Kobe is not as valuable as Nash??? but you've just stated that he's the best offensive player, great defender, good distributor and clutch

hmmm let's see... he's not as good of a team player though... WOW what an insane arguement...

why would Kobe need to be a distributor if they already have Odom & Walton making sure people get the ball??? That's like asking Nash to play the post even though you have Amare & Marion... just a stupid thing to try...

Value comes from what you supply to your team, which you pointed out in your assessment of Bean Jr's abilities... he's their only legit and consistent scorer... their only clutch shooter... best ball handler... best post player...

can the same be said about Nash in regards to what he supplies the Suns?? Even Nowitzki and what he supplies the Mavs??

Hell look around the league and the conclusion becomes quite clear, Kobe is more important to his team then any player in the L

 
At Sunday, March 25, 2007 2:48:00 AM, Blogger David Friedman said...

Welcome to 20 Second Timeout, Phanb. Glad to hear that you liked the article. The funny thing is that Kobe hasn't stopped putting up 50 point games while we are all discussing this. I wonder how many 50 point games it would take before the Kobe haters said "uncle"? My guess is that if Kobe scored at least 50 points in every game between now and game seven of the Finals and the Lakers won the championship that someone would come up with some "analysis" to show that Kobe actually is not the best player.

 
At Wednesday, April 16, 2008 12:01:00 AM, Anonymous Anonymous said...

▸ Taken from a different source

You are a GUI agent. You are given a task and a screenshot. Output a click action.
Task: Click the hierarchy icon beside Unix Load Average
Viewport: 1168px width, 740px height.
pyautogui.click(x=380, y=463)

I think Kobe Bryant is an amazing player along with Steve Nash. Though, Kobe Bryant has a lot of points per game, Steve Nash has a lot of great shots and many assists which means he is a TEAM PLAYER. Although Bryant is a ball hog, I think thats reasonable because he isn't on that great of a team with a lot of great shooters. Nash, on the other hand, is on a very good team, so he will pass the ball a lot more times because there's actually people that can make the shot. Nash doesn't really HAVE to pass to his teammates, so I consider him a great team player. He was also voted the most basketball smart player in the NBA. Which means he's not gonna take every single shot, unlike Bryant. Although Bryant is once again, on a bad team, he doesn't pass very often at all. Nash has an average of 11.5 assists per game, unlike Bryant, who has an average of 5.5 assists per game. He just takes every shot he can. Overall, I think Nash should be the MVP for this year.

 
At Wednesday, April 16, 2008 4:22:00 AM, Blogger David Friedman said...

Anonymous:

You are a bit late to the party, as you posted this comment about a year after I made the original post. Kobe has now led the Lakers to the best record in the West in 2007-08. Kobe has one one-time All-Star playing beside him (Gasol)--and he did not join the team until midseason! Kobe has less help around him than Nash or Paul and Kobe has played the second half of the season with a finger injury that will require surgery. It looks like in 2008 he will finally get the MVP award that he should have already received a couple times.

I don't know who voted Nash "the most basketball smart" player in the NBA. Nash certainly has a high basketball IQ but so does Kobe. Nash is a pg, Kobe is a sg, yet Kobe leads his team in scoring and assists; most sgs don't lead their teams in assists. Kobe most assuredly does not shoot all the time but he has led the league in scoring twice and he finished second this year so it makes sense for him to shoot as often as he does.